Mercaritee - Premium i don’t always play video games sometimes i eat and sleep and once i even left my room shirt
Buy this shirt: Mercaritee - Premium i don’t always play video games sometimes i eat and sleep and once i even left my room shirt
Veep isn’t entirely grim from start to finish; there are at least six perfect insults per episode, and there’s even a weird little romantic arc between tense workaholic protagonists Amy and Dan that fulfills my rom-com needs, if more rom-coms involved the Premium i don’t always play video games sometimes i eat and sleep and once i even left my room shirt and I love this central couple referring to each other as “fuckweasel.” Julia Louis-Dreyfus is a national treasure, and the entire ensemble cast works skillfully in tandem to illustrate just how alternately impotent and cunning her would-be president could be. Obviously, there’s far more to be optimistic about in the real world than there is on Veep, with the socialist “squad” hanging on to their House seats and a host of diverse candidates making history in local elections. While we wait to find out whether we’re in for four more years of Trump, though, I just want to watch Veep’s dead-eyed politicos refresh their Twitter feeds and snap at each other in the rudest terms possible; it may not be pretty, but right now I can identify.

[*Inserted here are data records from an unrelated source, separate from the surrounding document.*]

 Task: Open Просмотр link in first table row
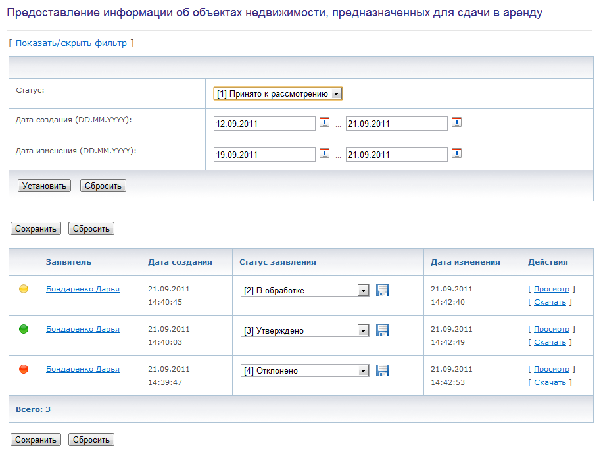coord(552,289)
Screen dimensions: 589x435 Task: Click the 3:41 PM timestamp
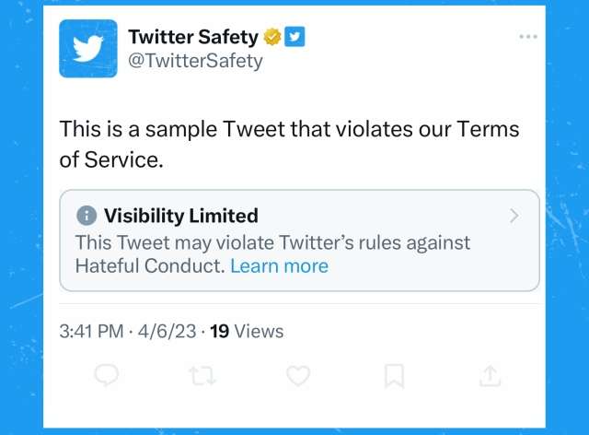click(90, 331)
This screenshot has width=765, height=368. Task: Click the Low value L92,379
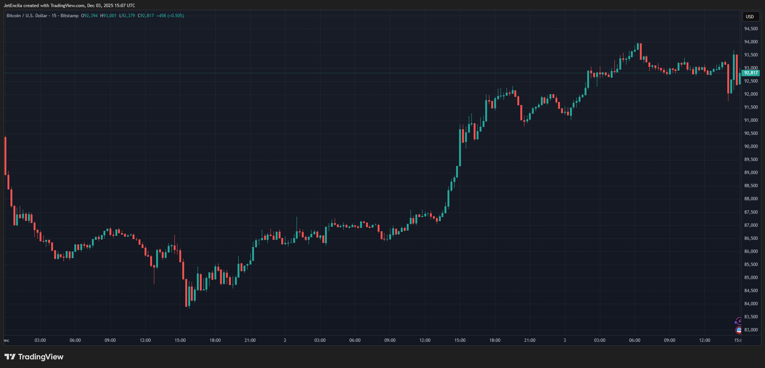[x=127, y=16]
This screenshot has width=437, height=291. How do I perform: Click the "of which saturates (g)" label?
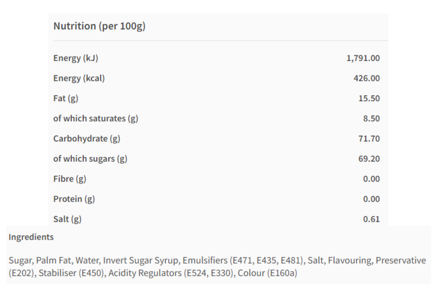96,119
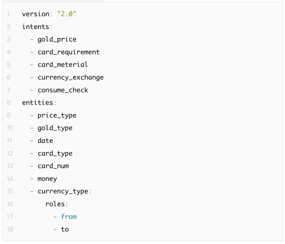Click the entities key
This screenshot has width=285, height=244.
37,102
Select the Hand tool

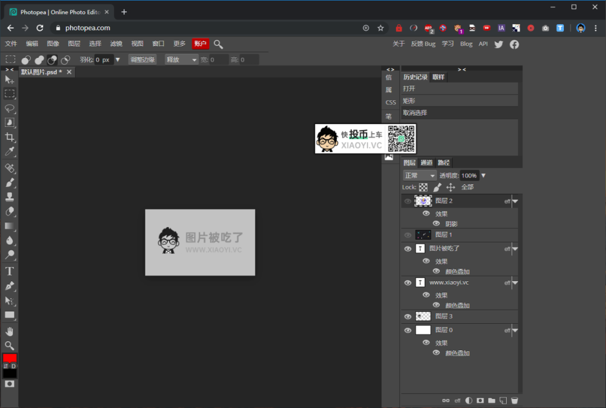[x=9, y=331]
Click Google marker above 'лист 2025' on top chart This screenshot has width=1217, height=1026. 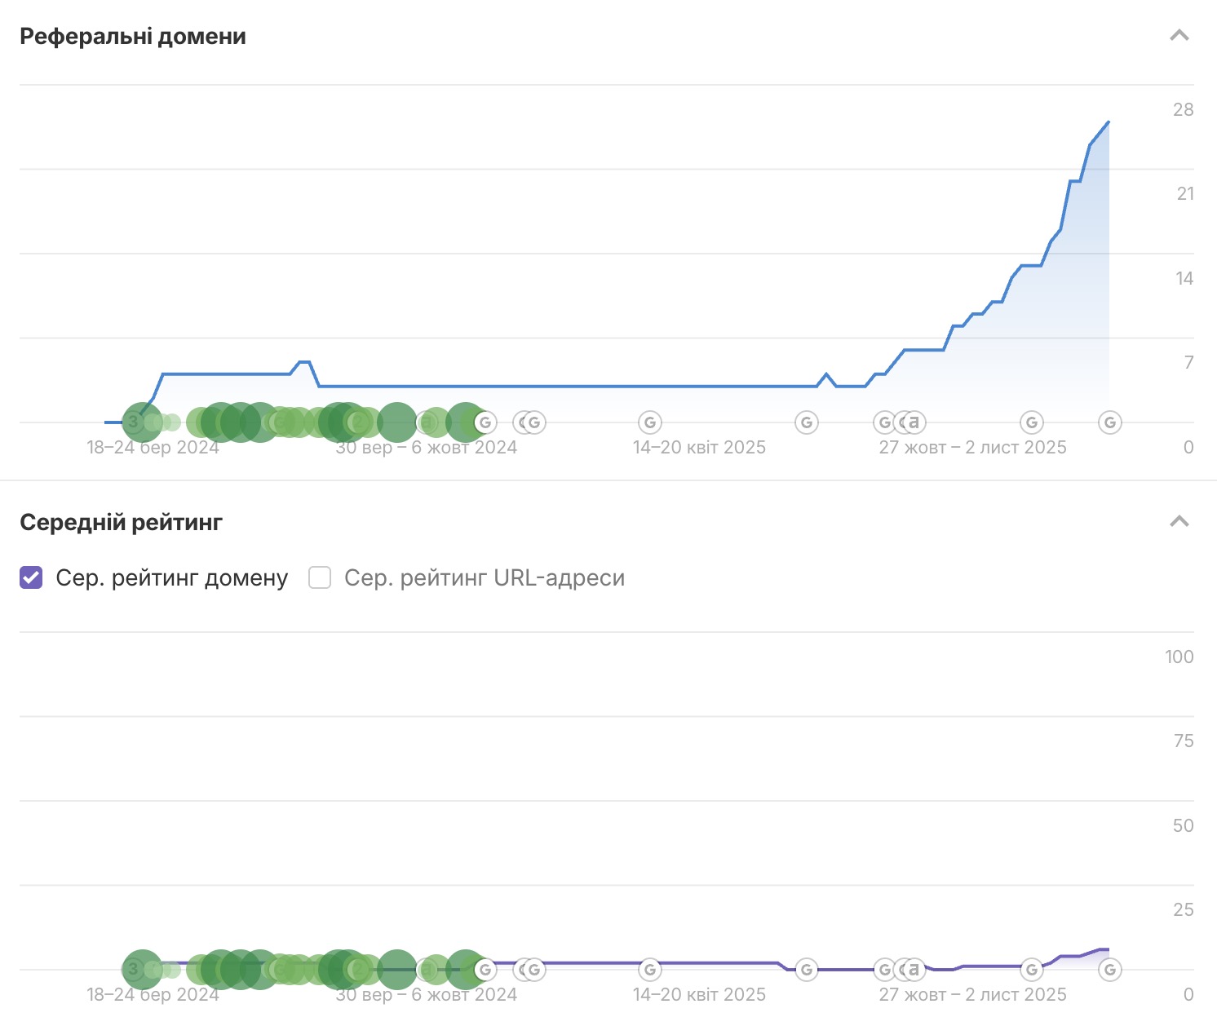[x=1032, y=422]
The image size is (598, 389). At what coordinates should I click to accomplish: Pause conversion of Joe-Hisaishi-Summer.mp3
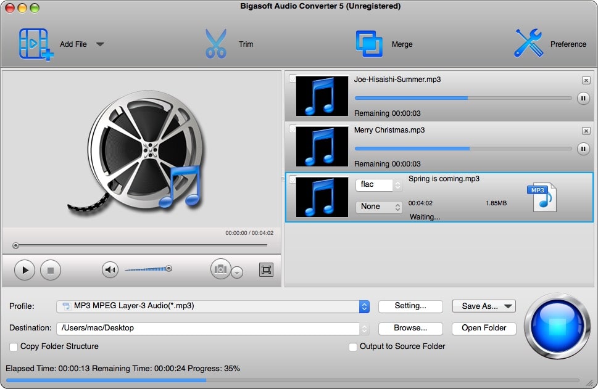pyautogui.click(x=583, y=98)
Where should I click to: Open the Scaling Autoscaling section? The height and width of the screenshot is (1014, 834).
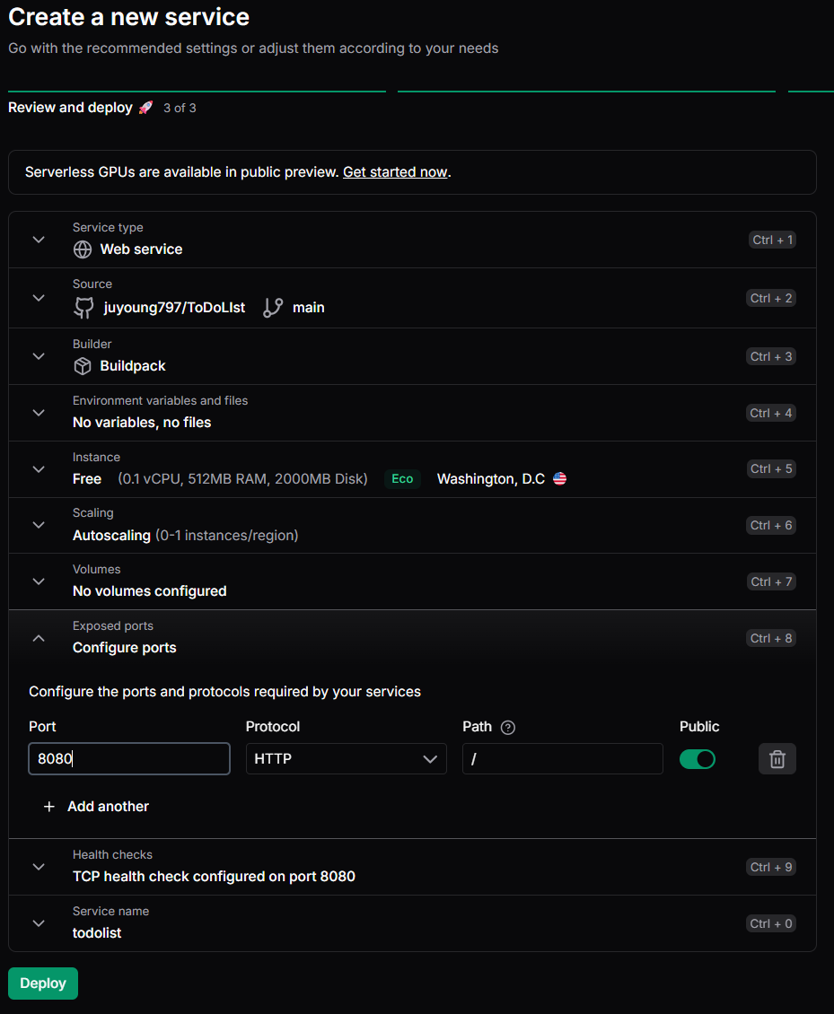pyautogui.click(x=39, y=525)

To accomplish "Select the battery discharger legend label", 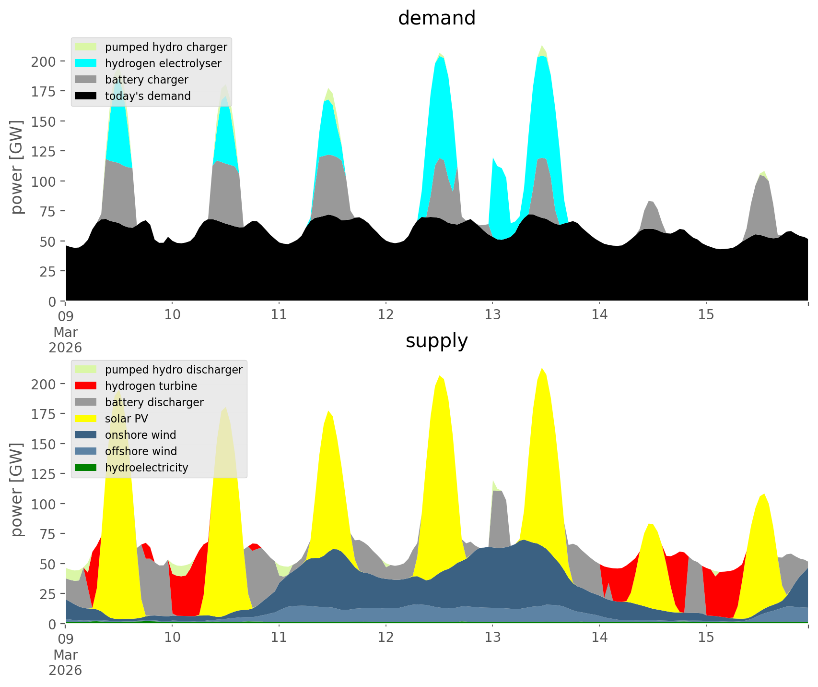I will pos(154,402).
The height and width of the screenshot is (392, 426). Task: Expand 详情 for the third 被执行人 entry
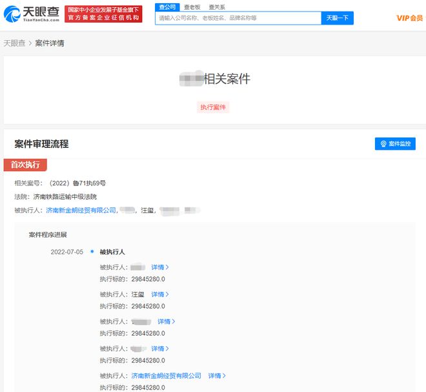tap(167, 322)
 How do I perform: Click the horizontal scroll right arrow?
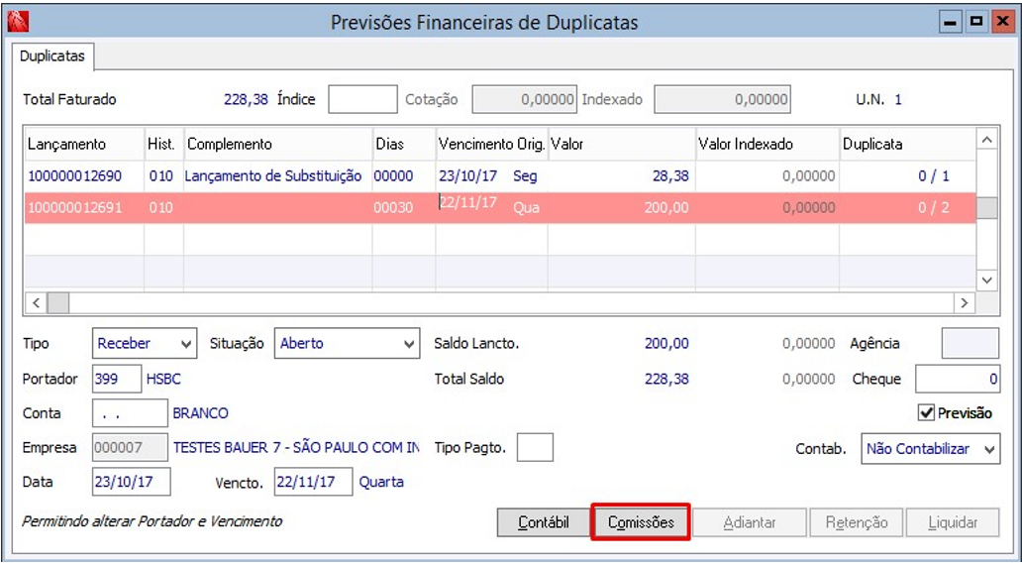tap(964, 303)

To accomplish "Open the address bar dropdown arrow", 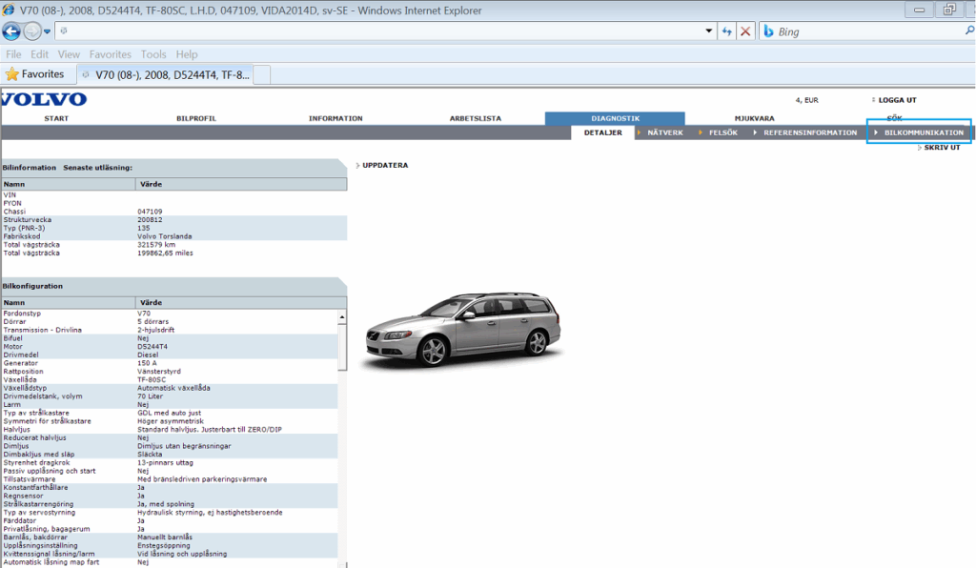I will click(708, 31).
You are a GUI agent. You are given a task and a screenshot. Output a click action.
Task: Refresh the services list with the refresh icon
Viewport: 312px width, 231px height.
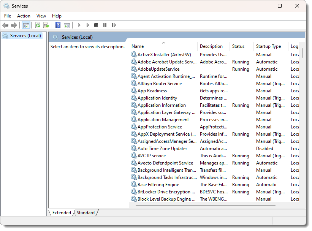37,25
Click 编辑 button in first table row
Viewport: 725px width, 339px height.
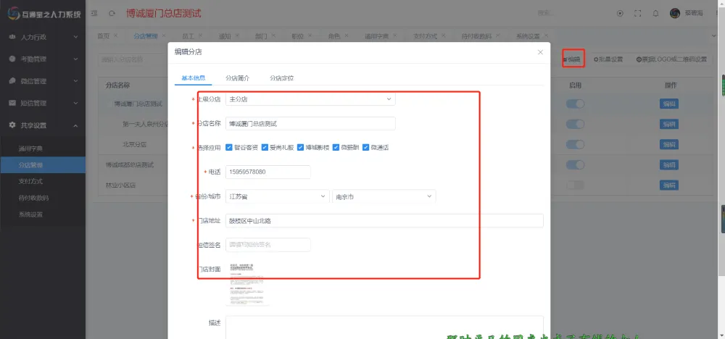click(669, 104)
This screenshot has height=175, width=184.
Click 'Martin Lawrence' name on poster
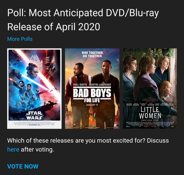tap(100, 84)
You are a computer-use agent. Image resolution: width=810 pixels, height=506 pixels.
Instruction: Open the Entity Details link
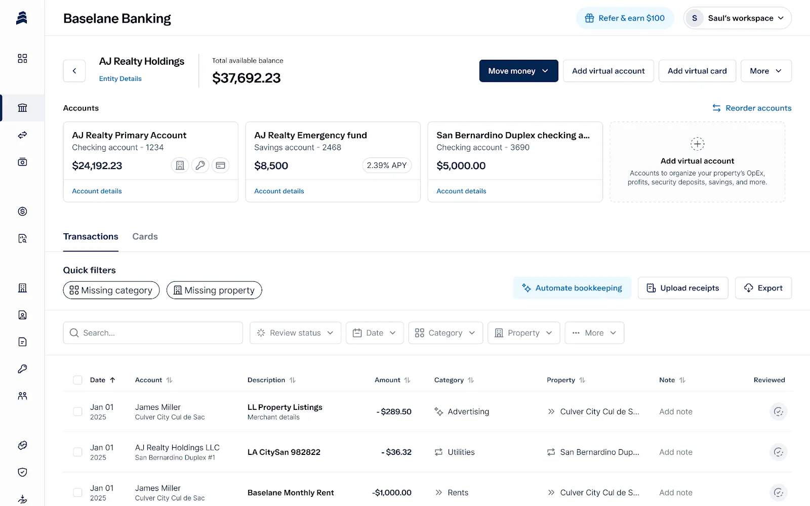tap(120, 78)
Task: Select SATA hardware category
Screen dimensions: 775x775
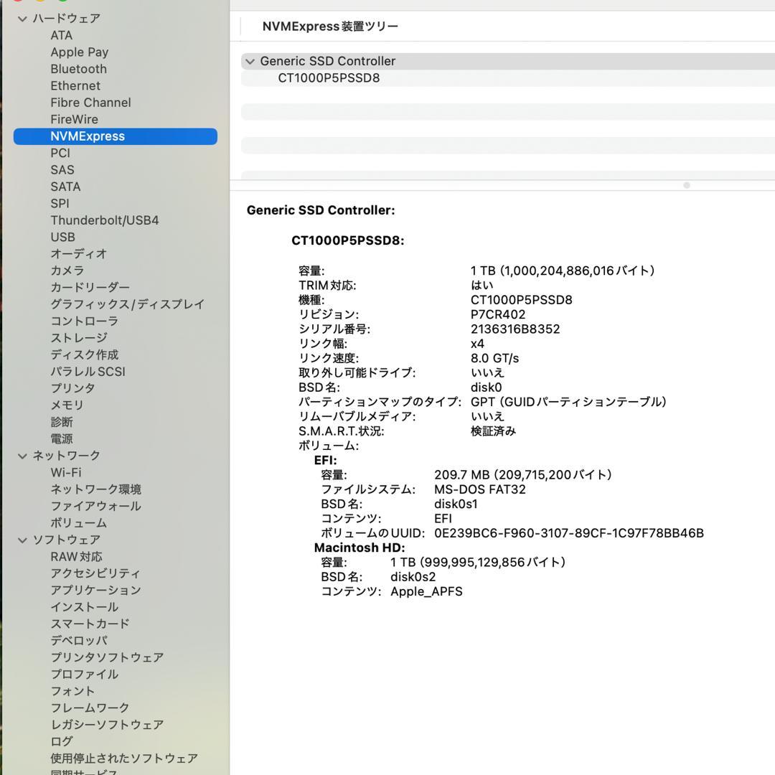Action: point(67,186)
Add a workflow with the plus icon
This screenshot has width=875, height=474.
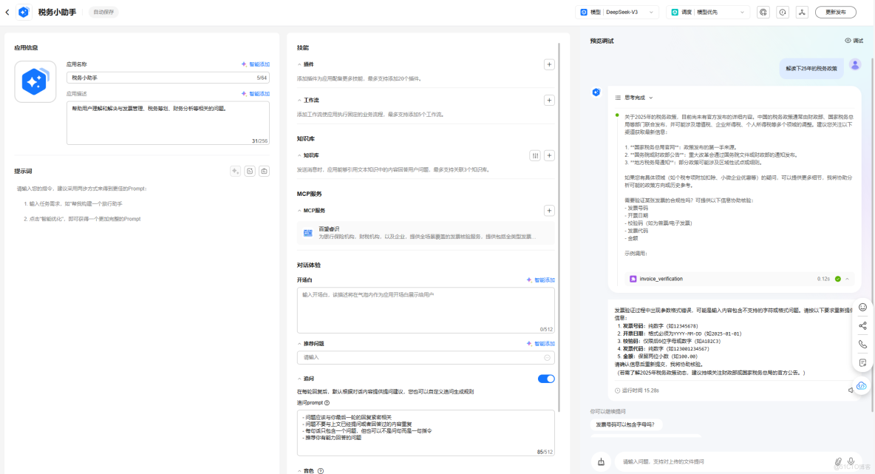[x=549, y=99]
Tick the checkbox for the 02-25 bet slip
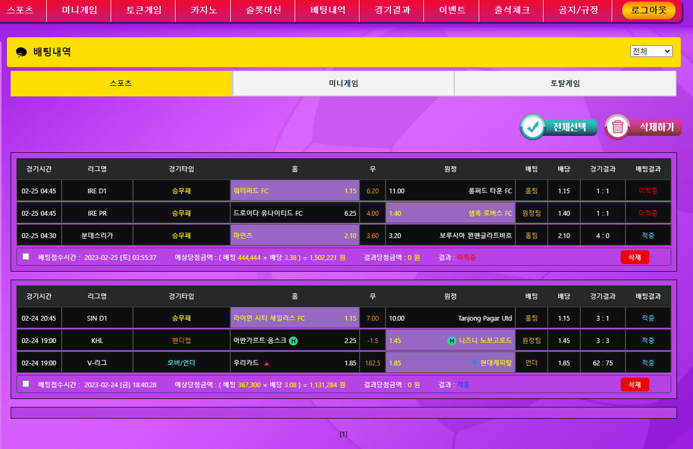Image resolution: width=693 pixels, height=449 pixels. point(26,257)
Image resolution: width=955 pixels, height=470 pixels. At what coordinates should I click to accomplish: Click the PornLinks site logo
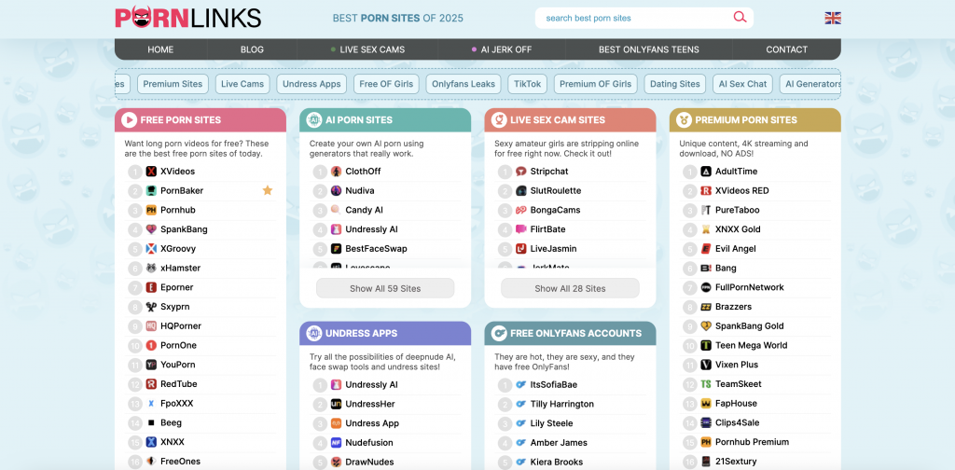pos(188,18)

What I really treasure about my current Veep rewatching, though, is the Premium i don’t always play video games sometimes i eat and sleep and once i even left my room shirt and I love this way it lets me channel my constantly alternating rage, confusion, and sorrow about the state of the world. In the political drama The West Wing, politics were rendered through a Vaseline-smeared lens of inherent decency, with handsome white men in suits constantly delivering baroque speeches about the importance of a participatory democracy. On Veep, politics are—not to put too fine a point on it—a fluorescent-lit hellscape, where winning is everything and public displays of patriotism exist only to be mocked en masse. We’re never entirely sure what party the central characters belong to, and it doesn’t really matter; they’re in this for the D.C. clout, and unfortunately, that’s the version of American politics that I recognize right now.